A Bridge to HSPD-12 Secure Remote Access
First printed in Government Security News, July 2008
Federal agencies striving to comply with HSPD-12 must determine how they can continue to efficiently provide security today, meet compliance deadlines by October 2008 and deploy a security infrastructure that will eventually support the Federal Bridge. Besides this and similar Information and Access Management(IAM) mandates, agencies must also consider business operations issues such as telework programs, continuity of operations and worker retention goals.
Option 1 – Build and operate separate concurrent systems. One approach an agency might take would be to maintain their current OMB M-06-16 compliant solution and deploy an entirely new infrastructure for HSPD-12. Although meeting the HSPD-12 mandate, the cost of a duplicate 2-factor authentication system would be hard to justify, maintaining users and their credentials between two different systems would be a management nightmare as well as an increased security risk, and getting locked into a legacy solution for several more months or years just extends the time to full compliance.
Option 2- Build separate system then cutover. Agencies may also consider deploying completely new solutions, built from the ground up to support their “unique” requirements. Obviously these solutions would immediately be HSPD-12 compliant, however, the success rates of large scale projects are historically low, final costs are difficult to confirm and the resources required for ongoing management of these systems is greater than COTS solutions. In addition, the legacy access management solution must continue to be managed and maintained at some cost.

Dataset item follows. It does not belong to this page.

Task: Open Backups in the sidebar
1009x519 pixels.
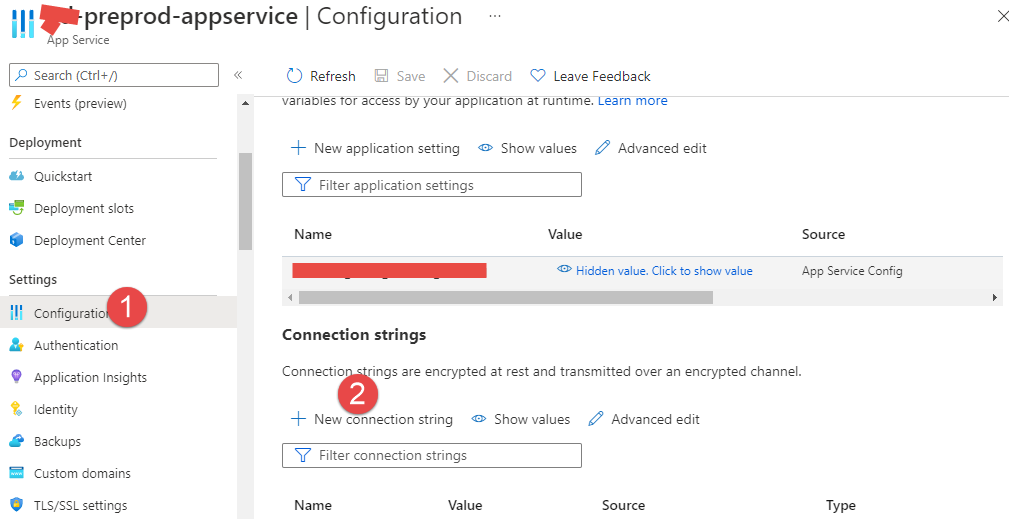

Option 3 – Deploy dual capability now. A more pragmatic approach is a bridge solution designed to support both the current 2-factor authentication requirements as well as HSPD-12 PIV smartcards. A bridge solution would enable agency employees to continue using tokens and PKI x.509 certificates while providing a seamless migration to PIV cards as they become available. This capability is implemented using an appliance that supports two PKI roots of trust and acts as a certificate authority for the tokens while providing path discovery to OCSP for PIV validation.
Architecturally, the bridge solution is less complex than alternatives as it eliminates the need for multiple intermediary proxy servers for access and application control. Rather than go through proxy servers, remote users get authentication and Active Directory integration through a single-sign-on process. This is a true Active Directory cryptographic logon with a Kerberos ticket received on the remote access client. Local control is maintained through the use of Green List for Active Directory access and Red List to override a valid user’s certificate if needed. In addition, all remote access users are logged.
From the user’s perspective, this solution is transparent and is location-independent. On Friday 2-factor authentication may be implemented with a token and on the following Monday a PIV smartcard. Nothing else changes for the user or the team managing the platform. They can securely connect from anywhere, at anytime, over any type of network, including wireless. The PIV card provides access both on and off the enterprise – one network, one access method. Beyond the technology advantages, agency management has the flexibility to implement any remote or telework programs that address COOP and other workforce issues.
Ultimately, the bridge approach provides Federal agencies with the greatest amount of flexibility in deployment with the minimum risk and cost, delivering OMB M-06-16 compliance today and seamless migration to HSPD-12 tomorrow.